Não resisti a um sorriso e o João também
não. O avô Francisco não pactuava com aquela forma de estar. Estranhava que,
ali, todos juntos, ninguém falasse. Ou melhor, todos estavam suspensos numa
rede que suportava o contacto à distância e impedia a relação com quem estava
ao lado.
- Muito bem, o avô ganhou. Pedro, como te
correu o teste de Português? – o João dirigiu-me a palavra, enquanto guardava
no bolso o telemóvel e eu fazia pause no
jogo, na esperança de voltar em breve.
- Bem. Consegui responder a todas as
perguntas. Falta saber se bem. Já o Eduardo…
- Está a ver, avô, nada de novo! - cortou
o João.
- O Eduardo… - forçou o meu avô, para
calar o João. E fixou-me daquela maneira que não me deixava espaço para
contornar o assunto, como se já tivesse antecipado todos os argumentos e os
tivesse a todos rebatido sem contemplações. Era um olhar vitorioso e meigo na
forma como o sorriso brincava nos lábios.
Disse-lhe novamente que o teste acontecera
sem surpresas e que não esperava um resultado fora de série, como, aliás, era
habitual. As questões de gramática continuavam a ser um mar agitado, uma
floresta cheia de recantos desconhecidos que eu não queria explorar. Em relação
ao Eduardo, não quis garantir as conclusões mais óbvias. Limitei-me a considerar
estranhos os acontecimentos. Assim, o Eduardo não tinha feito o teste e o
Xavier não respondera a praticamente nenhuma das questões colocadas.
O pedido do Eduardo e o comportamento do
Xavier também deixaram algumas dúvidas ao meu irmão.
- Mas esses tipos candidatam-se a ir a
exame com negativa. Quanto é que eles têm a matemática?
Respondi-lhe com um ligeiro encolher de
ombros potenciado por um breve suspiro e pontuado com um sorriso irónico.
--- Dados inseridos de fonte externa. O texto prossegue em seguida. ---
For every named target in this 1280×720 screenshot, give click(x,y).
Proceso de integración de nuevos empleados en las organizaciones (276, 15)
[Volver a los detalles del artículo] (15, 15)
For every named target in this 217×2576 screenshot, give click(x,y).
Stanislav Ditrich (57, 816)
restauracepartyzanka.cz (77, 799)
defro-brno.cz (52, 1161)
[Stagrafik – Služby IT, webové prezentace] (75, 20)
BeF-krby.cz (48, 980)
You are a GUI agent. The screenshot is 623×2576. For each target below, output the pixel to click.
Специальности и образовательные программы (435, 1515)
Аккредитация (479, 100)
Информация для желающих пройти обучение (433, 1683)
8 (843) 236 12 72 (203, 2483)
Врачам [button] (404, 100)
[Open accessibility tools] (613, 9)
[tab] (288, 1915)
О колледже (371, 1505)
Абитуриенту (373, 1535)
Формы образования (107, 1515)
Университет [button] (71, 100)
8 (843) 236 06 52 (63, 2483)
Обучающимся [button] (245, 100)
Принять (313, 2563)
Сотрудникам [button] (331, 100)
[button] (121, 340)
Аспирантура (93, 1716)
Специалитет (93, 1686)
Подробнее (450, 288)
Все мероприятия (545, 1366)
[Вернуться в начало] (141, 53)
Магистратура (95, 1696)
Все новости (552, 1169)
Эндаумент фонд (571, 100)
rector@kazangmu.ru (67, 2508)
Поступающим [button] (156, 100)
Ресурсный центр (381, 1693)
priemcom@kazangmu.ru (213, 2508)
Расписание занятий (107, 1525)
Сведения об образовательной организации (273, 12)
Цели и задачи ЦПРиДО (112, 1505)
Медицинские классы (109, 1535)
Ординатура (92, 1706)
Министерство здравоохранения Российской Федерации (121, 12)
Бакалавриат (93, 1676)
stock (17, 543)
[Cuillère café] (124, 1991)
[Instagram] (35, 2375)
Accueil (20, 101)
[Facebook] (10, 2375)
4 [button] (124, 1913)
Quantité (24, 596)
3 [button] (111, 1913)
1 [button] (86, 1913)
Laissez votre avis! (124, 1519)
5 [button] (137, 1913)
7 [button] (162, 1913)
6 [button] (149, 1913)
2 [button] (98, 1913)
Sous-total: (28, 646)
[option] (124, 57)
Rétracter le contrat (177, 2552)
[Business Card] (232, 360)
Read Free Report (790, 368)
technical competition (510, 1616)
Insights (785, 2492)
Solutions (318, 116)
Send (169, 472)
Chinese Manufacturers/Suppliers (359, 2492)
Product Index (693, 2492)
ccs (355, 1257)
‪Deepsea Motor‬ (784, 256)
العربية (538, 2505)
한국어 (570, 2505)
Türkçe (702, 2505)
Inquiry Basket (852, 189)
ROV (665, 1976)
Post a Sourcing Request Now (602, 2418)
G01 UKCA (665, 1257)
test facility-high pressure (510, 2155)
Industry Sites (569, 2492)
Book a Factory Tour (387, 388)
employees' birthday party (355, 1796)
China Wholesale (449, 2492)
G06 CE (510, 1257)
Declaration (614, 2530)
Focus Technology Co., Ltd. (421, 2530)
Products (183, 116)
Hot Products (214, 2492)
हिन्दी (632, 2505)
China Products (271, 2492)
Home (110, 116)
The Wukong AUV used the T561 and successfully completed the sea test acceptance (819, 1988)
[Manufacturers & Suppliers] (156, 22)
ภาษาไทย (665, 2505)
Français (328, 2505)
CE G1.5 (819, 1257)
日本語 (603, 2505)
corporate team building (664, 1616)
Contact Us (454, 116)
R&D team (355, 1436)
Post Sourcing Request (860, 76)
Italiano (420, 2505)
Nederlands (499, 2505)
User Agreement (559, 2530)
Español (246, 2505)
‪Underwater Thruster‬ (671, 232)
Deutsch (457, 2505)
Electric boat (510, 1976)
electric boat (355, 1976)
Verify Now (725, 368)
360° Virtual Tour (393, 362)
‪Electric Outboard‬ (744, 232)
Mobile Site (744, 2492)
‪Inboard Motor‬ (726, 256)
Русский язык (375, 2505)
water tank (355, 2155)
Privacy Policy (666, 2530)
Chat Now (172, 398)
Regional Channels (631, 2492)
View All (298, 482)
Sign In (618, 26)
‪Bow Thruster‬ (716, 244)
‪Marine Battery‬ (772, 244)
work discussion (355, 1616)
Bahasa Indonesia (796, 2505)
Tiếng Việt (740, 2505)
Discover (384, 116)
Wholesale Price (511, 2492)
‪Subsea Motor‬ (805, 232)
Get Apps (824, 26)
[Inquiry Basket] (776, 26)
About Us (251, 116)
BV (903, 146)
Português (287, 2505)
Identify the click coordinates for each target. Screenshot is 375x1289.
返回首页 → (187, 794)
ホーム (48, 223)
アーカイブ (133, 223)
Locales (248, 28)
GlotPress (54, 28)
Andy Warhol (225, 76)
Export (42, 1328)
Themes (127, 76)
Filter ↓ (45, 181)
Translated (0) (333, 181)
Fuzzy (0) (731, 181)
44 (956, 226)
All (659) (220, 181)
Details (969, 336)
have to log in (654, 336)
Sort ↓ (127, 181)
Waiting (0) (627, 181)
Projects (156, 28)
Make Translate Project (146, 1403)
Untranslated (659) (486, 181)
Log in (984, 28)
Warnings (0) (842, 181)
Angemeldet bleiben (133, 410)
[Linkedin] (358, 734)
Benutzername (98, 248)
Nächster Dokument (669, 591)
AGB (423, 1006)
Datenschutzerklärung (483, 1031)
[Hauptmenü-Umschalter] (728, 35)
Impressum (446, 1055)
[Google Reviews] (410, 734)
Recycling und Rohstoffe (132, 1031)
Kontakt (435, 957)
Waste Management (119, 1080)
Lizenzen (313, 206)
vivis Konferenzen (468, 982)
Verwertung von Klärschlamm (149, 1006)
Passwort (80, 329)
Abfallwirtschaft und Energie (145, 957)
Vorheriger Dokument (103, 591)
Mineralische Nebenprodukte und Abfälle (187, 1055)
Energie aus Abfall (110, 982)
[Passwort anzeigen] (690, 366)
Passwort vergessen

- Bem me parecia - continuou. - Mesmo que
só tenham essas duas negativas, o que duvido, já não têm hipótese nenhuma de
passar. Negativa a Português e a Matemática é chumbo certo. Não acredito que
tenham classificação de quatro em qualquer um dos exames para conseguir nível
final positivo. Há dois anos tive um colega que reprovou assim.
- Mas então o que há de estranho no
comportamento dos teus colegas, Pedro? – perguntou o meu pai que puxava assim o
assunto que mais o intrigava, sem tirar os olhos do ecrã onde lia os principais
títulos das notícias.
- Pai, eu não posso garantir, não quero
estar para aqui a inventar. É assim…
E a história renasceu parecendo cada vez
mais séria e o meu pai disparou a primeira crítica fácil:
- Estes rapazes são do piorio. O que eles
inventam. Coitados dos professores… Que é que tu achas disso?
- Disso o quê?
- Da fraude que os teus colegas queriam
cometer.
Às vezes ficava irritado com aquela
tendência para classificar a realidade de uma forma tão perentória. Era uma
visão que não deixava espaço para outras possibilidades que eu gostava de
admitir e, se possível, discutir. Eu gostava de mostrar o meu ponto de vista,
de argumentar de forma divergente, facto que também desagradava ao meu pai. O
meu avô continuava atento e parecia satisfeito com o rumo da conversa. Em
breve, aquele tema ir-nos-ia arrancar a todos do silêncio e da prisão das redes
sociais.
7
Faltavam alguns dias para o aniversário de
Catarina. Nos intervalos e nas aulas não se falava de outra coisa. Todos
ansiavam pelos convites que só ela sabia fazer. Mais do que lê-los, eu gostava
de guardá-los. Na minha secretária, havia mesmo um lugar especial para todos os
papéis que recebia de Catarina – o único local organizado do meu quarto! Ali
escondia o testemunho de momentos importantíssimos, inesquecíveis. Cada bilhete
era uma onda refrescante que vinha do passado.